--- begin RECORDS TO PROCESS ---

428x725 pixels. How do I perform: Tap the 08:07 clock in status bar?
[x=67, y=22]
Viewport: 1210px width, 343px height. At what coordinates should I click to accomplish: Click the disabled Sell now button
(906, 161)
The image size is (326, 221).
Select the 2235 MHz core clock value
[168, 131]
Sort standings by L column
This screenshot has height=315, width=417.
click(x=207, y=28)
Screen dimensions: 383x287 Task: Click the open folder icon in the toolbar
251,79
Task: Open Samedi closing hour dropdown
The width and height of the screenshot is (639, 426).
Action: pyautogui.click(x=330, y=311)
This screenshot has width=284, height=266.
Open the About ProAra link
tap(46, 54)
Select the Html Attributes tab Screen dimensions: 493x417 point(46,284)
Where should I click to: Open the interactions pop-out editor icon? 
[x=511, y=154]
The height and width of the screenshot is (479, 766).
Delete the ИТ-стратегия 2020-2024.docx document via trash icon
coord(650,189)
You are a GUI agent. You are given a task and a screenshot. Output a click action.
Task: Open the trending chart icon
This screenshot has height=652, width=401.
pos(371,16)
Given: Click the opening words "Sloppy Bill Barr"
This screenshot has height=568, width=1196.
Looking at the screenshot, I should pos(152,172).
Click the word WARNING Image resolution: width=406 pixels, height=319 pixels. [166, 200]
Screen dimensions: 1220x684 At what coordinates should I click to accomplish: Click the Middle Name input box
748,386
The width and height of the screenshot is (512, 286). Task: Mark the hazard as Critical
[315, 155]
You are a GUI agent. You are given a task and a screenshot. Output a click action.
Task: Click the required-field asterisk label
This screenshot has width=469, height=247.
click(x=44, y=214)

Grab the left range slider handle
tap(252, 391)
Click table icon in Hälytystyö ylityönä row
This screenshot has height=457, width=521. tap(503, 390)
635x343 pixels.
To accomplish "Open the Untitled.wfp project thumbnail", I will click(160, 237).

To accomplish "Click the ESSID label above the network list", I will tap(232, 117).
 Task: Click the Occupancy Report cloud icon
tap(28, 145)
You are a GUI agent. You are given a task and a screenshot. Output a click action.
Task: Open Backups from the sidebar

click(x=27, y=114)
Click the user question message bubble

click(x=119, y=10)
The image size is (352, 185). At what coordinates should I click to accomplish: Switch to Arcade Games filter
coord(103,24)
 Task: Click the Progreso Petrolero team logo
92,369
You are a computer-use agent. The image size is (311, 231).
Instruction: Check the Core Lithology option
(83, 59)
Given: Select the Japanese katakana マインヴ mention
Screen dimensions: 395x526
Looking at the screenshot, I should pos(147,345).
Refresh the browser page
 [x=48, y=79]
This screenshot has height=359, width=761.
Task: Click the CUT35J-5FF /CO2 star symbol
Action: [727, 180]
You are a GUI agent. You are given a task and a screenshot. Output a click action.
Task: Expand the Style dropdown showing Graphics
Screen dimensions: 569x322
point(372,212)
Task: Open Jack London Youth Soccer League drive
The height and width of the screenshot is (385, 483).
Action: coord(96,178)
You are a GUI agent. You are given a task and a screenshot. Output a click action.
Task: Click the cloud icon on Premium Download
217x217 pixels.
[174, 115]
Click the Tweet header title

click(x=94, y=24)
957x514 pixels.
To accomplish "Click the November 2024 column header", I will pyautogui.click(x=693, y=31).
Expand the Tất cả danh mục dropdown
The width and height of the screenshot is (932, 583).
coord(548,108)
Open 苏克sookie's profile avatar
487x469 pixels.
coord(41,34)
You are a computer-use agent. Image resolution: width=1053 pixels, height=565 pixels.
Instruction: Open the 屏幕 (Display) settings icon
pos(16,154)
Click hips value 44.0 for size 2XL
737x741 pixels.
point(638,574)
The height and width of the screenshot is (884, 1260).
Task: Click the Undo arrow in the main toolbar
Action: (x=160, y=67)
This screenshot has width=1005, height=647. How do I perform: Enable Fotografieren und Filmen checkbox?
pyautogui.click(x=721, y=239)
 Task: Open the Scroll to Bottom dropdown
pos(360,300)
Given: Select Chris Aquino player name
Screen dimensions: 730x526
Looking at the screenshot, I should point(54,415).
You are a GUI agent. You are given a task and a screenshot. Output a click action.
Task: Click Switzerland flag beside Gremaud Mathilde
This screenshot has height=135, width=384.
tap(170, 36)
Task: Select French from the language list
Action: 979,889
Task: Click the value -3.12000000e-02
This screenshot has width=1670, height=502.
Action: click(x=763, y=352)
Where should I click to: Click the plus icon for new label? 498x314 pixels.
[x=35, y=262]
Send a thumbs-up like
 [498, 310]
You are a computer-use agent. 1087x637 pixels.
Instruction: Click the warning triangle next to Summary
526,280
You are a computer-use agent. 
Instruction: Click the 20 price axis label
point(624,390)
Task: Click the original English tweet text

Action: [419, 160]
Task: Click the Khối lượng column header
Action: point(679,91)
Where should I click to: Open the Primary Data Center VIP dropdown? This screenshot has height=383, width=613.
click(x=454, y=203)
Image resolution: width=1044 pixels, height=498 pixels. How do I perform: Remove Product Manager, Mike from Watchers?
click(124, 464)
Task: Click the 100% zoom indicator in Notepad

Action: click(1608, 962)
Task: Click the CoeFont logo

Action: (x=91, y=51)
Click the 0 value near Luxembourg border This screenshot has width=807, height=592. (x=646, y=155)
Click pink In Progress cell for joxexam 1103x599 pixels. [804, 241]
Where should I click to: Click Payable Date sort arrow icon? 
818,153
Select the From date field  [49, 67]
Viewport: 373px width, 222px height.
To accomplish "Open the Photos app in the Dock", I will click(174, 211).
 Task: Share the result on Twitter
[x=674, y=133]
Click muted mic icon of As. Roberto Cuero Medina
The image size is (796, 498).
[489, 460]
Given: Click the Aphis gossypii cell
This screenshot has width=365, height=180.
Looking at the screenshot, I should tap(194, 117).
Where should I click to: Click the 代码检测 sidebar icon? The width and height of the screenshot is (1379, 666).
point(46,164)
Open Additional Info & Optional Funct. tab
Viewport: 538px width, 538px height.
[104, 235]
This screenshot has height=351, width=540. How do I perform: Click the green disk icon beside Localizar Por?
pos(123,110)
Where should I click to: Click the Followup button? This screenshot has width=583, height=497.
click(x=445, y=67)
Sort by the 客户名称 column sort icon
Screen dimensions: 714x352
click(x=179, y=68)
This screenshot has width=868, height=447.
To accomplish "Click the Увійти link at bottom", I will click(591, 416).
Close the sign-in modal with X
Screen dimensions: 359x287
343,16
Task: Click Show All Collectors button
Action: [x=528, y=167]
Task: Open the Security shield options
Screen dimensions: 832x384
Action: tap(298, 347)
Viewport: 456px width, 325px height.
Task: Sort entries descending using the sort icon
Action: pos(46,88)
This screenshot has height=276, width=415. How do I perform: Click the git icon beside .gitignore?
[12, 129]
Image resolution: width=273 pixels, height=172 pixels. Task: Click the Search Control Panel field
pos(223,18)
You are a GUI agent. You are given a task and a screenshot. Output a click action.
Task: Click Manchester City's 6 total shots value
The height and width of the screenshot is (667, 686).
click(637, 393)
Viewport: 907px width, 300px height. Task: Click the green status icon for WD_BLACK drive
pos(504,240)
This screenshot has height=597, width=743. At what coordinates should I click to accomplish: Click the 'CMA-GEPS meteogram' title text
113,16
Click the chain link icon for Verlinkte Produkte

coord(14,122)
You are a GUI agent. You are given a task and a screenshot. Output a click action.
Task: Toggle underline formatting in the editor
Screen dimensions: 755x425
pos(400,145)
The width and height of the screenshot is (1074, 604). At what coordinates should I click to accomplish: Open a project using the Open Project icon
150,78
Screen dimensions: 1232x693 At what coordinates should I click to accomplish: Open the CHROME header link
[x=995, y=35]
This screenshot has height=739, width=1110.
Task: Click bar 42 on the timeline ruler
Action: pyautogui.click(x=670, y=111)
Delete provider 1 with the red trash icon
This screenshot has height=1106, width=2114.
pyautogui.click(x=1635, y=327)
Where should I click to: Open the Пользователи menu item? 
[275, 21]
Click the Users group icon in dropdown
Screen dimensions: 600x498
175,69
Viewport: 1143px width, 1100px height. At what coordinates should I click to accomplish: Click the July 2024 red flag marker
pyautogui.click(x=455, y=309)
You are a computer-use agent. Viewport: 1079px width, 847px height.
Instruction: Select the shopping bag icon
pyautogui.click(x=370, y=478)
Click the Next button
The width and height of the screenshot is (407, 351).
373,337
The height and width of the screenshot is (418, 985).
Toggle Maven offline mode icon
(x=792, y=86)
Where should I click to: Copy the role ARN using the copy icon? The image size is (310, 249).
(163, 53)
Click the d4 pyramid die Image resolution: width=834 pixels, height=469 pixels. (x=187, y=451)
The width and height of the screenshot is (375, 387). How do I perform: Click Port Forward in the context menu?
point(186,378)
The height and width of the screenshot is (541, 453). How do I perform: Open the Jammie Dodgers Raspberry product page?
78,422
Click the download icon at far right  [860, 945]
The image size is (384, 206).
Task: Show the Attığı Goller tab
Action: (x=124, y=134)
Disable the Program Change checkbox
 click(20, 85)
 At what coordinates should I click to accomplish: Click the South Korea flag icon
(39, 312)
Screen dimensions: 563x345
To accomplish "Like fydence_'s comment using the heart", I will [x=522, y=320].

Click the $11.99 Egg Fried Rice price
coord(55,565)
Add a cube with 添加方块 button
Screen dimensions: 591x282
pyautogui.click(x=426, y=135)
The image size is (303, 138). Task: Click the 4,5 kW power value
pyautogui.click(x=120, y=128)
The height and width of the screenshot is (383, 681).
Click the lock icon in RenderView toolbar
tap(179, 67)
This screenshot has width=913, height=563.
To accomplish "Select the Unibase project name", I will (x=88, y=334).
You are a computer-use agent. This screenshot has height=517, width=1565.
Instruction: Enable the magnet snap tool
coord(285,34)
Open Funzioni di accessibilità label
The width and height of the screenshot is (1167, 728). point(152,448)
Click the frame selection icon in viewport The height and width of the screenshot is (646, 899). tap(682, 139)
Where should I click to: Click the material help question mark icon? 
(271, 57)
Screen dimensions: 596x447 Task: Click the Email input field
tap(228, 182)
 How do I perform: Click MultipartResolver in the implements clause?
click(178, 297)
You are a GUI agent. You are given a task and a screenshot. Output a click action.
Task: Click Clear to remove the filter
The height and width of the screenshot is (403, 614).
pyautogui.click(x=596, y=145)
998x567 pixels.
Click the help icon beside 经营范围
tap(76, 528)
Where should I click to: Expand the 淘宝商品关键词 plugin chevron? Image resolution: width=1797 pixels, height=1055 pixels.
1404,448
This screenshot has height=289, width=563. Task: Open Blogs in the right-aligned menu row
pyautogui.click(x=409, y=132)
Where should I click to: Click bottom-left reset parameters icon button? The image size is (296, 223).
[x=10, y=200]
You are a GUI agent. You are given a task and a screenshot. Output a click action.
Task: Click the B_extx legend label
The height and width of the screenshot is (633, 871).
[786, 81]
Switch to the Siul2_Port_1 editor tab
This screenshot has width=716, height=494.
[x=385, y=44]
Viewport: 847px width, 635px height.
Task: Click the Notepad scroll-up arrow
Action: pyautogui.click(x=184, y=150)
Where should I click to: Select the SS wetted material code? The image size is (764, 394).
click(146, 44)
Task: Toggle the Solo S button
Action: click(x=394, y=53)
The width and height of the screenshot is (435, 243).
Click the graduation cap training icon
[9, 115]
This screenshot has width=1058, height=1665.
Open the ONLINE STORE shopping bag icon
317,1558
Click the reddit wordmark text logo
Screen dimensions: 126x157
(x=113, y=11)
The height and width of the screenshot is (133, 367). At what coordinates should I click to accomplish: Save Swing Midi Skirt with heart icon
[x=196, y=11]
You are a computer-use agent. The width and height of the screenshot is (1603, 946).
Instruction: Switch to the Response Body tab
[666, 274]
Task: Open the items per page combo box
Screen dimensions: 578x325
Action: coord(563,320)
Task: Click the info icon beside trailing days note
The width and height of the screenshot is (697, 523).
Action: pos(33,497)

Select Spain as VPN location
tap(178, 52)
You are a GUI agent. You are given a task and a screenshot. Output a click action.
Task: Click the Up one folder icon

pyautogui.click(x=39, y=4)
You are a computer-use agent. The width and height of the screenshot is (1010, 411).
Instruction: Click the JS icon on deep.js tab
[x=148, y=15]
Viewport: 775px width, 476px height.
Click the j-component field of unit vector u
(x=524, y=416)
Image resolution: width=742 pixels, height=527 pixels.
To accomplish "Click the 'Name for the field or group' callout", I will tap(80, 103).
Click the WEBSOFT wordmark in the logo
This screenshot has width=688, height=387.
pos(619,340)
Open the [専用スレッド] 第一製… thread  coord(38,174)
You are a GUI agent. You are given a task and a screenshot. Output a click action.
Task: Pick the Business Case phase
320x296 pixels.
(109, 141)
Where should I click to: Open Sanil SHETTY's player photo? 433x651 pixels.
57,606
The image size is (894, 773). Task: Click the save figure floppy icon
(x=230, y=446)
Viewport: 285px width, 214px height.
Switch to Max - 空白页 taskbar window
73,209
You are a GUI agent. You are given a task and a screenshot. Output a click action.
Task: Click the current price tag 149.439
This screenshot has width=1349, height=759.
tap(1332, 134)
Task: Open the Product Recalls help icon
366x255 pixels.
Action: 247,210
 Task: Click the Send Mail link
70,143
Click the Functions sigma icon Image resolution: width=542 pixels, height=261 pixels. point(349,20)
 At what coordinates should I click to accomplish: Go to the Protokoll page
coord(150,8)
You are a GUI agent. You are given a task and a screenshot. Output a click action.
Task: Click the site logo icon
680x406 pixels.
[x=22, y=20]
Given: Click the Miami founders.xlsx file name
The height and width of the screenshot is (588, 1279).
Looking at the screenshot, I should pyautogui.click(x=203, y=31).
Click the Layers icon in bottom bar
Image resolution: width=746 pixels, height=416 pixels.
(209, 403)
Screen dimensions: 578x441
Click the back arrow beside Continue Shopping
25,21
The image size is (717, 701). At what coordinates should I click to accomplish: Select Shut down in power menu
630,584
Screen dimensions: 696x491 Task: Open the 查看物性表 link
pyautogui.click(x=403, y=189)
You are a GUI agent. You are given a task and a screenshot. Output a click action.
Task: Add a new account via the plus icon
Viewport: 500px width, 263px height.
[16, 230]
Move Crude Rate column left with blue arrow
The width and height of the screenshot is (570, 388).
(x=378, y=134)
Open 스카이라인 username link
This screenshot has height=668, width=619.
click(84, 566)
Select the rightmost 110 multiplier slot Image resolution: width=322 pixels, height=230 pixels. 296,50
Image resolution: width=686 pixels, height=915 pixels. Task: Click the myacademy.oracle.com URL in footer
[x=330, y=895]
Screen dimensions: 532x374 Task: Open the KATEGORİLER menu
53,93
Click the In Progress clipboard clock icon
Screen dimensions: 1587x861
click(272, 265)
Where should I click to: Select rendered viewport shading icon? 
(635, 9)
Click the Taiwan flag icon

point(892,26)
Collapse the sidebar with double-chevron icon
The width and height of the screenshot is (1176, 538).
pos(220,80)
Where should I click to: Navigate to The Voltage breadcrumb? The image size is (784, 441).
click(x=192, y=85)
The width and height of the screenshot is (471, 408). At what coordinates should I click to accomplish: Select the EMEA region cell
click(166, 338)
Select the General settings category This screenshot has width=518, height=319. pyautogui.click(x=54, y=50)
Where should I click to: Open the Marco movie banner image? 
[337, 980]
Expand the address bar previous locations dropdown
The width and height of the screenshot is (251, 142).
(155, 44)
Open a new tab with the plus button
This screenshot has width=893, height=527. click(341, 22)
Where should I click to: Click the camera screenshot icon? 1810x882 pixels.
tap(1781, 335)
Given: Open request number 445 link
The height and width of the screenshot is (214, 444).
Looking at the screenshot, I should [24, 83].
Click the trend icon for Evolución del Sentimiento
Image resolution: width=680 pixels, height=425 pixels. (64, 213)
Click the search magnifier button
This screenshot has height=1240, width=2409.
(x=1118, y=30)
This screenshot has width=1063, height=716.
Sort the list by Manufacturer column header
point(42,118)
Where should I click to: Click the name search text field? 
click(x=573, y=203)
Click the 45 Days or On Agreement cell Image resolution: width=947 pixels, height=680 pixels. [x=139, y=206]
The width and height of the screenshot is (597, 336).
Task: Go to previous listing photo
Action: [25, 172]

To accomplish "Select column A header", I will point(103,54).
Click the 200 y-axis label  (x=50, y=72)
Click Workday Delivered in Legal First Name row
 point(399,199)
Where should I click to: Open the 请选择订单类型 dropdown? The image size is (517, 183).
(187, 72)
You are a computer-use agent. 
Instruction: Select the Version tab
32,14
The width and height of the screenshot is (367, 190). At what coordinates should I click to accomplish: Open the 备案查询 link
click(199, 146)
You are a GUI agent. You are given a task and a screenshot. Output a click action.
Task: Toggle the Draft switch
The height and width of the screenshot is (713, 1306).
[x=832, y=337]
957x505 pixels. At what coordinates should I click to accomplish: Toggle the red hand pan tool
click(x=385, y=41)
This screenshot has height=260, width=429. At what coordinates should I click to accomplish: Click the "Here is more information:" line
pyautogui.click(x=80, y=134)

--- end RECORDS TO PROCESS ---

**OBJECTIVE:** Arrange the lines of the records above as a numbered list, leaving out any blank lines. Begin at the line that contains "Where should I click to: Open the Primary" and stop after the line that contains "Click pink In".

**FINAL RESULT:**
1. Where should I click to: Open the Primary Data Center VIP dropdown? This screenshot has height=383, width=613.
2. click(x=454, y=203)
3. Image resolution: width=1044 pixels, height=498 pixels. How do I perform: Remove Product Manager, Mike from Watchers?
4. click(124, 464)
5. Task: Click the 100% zoom indicator in Notepad
6. Action: click(1608, 962)
7. Task: Click the CoeFont logo
8. Action: (x=91, y=51)
9. Click the 0 value near Luxembourg border This screenshot has width=807, height=592. (x=646, y=155)
10. Click pink In Progress cell for joxexam 1103x599 pixels. [804, 241]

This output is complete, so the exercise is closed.